Without an index, every similarity query scans all rows and computes the distance for each. For larger data sets, create an HNSW index so the planner can use an index scan. Because the indexed value is a cast expression, use a property index:

CREATE PROPERTY INDEX ON movie
    USING hnsw ((embedding::vector(4)) vector_cosine_ops);

Match the operator class to the distance you query with (vector_cosine_ops for <=>, vector_l2_ops for <->, and so on). The earlier similarity query then uses the index:

EXPLAIN
MATCH (m:movie)
RETURN m.title AS title
ORDER BY m.embedding::vector(4) <=> '[-0.07594558, 0.04081754, 0.29592122, -0.11921061]'::vector(4)
LIMIT 4;

 Limit
   ->  Index Scan using movie_embedding_idx on movie m
         Order By: ((properties.'embedding'::text)::vector(4) <=> '[...]'::vector(4))

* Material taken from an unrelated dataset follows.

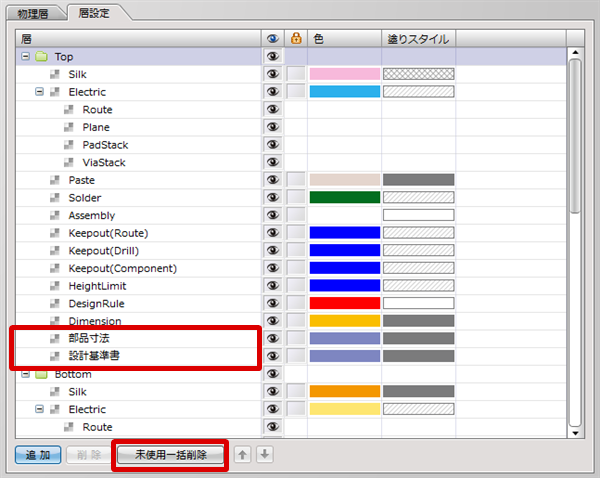This screenshot has width=600, height=478.
Task: Click the 未使用一括削除 button
Action: pyautogui.click(x=170, y=455)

On this 18-row demo the planner may still prefer a sequential scan because it is cheaper for so few rows; add SET enable_seqscan = off to observe the index plan. On a real corpus the planner chooses the index automatically.

HNSW property indexes over a ::vector(n) cast require AgensGraph 2.17 or later.

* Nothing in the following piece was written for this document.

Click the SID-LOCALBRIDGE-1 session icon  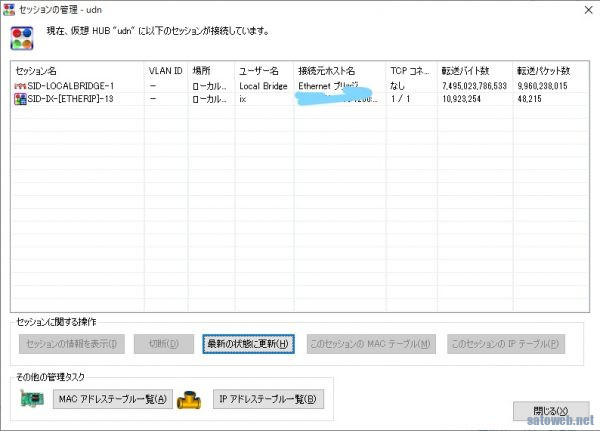coord(20,87)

GraphRAG: combining vector search with graph traversal

The strength of running vector search inside a graph database is that a semantic match can be the starting point of a graph traversal. A typical GraphRAG retrieval does two things in one query: find the items most relevant to a question by vector similarity, then expand along relationships to gather connected context for the language model.

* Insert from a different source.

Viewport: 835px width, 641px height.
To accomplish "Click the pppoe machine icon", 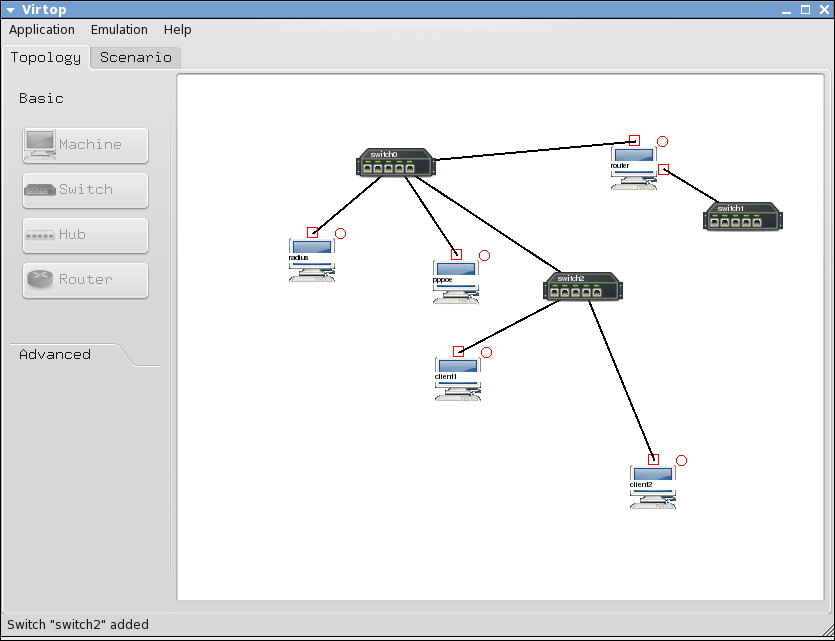I will pyautogui.click(x=455, y=282).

Enrich the movie graph with a few related_to edges — franchise sequels and thematically linked films:

CREATE ELABEL related_to;

MATCH (a:movie {title: 'The Matrix'}),             (b:movie {title: 'The Matrix Reloaded'})       CREATE (a)-[:related_to]->(b);
MATCH (a:movie {title: 'The Matrix Reloaded'}),    (b:movie {title: 'The Matrix Revolutions'})     CREATE (a)-[:related_to]->(b);
MATCH (a:movie {title: 'The Matrix Revolutions'}), (b:movie {title: 'The Matrix Resurrections'})   CREATE (a)-[:related_to]->(b);
MATCH (a:movie {title: 'The Matrix'}),             (b:movie {title: 'Total Recall'})               CREATE (a)-[:related_to]->(b);
MATCH (a:movie {title: 'The Matrix'}),             (b:movie {title: 'The Terminator'})             CREATE (a)-[:related_to]->(b);
MATCH (a:movie {title: 'Total Recall'}),           (b:movie {title: 'Inception'})                  CREATE (a)-[:related_to]->(b);
MATCH (a:movie {title: 'The Terminator'}),         (b:movie {title: 'Terminator 2: Judgment Day'}) CREATE (a)-[:related_to]->(b);
MATCH (a:movie {title: 'Blade Runner'}),           (b:movie {title: 'Blade Runner 2049'})          CREATE (a)-[:related_to]->(b);
MATCH (a:movie {title: 'Interstellar'}),           (b:movie {title: 'Avatar'})                     CREATE (a)-[:related_to]->(b);
MATCH (a:movie {title: 'Jurassic Park'}),          (b:movie {title: 'The Avengers'})               CREATE (a)-[:related_to]->(b);
MATCH (a:movie {title: 'Minority Report'}),        (b:movie {title: 'Inception'})                  CREATE (a)-[:related_to]->(b);

At query time, embed the user’s question with the same model used for the plots, then run a single Cypher query that retrieves the closest movies and expands to their neighbors. Here the question embedding is The Matrix’s vector:

MATCH (seed:movie)
WITH seed
ORDER BY seed.embedding::vector(4) <=> '[-0.07594558, 0.04081754, 0.29592122, -0.11921061]'::vector(4)
LIMIT 2
MATCH (seed)-[:related_to]-(ctx:movie)
RETURN seed.title AS seed, collect(DISTINCT ctx.title) AS related_context;

         seed          |                      related_context
-----------------------+-----------------------------------------------------------
 "The Matrix"          | ["The Matrix Reloaded", "The Terminator", "Total Recall"]
 "The Matrix Reloaded" | ["The Matrix", "The Matrix Revolutions"]
(2 rows)

The WITH … ORDER BY … LIMIT 2 selects the two movies that best match the question by vector similarity (the seeds); the second MATCH follows related_to edges from each seed to collect neighboring films. The combined set — the seeds plus their graph neighbors — forms a richer context than vector search alone, and can be passed to a language model to generate the final answer.

This pattern generalizes: seeds can be expanded over multiple hops, filtered by edge type or properties, or joined to other labels (people, studios, sources) to assemble exactly the context a RAG pipeline needs.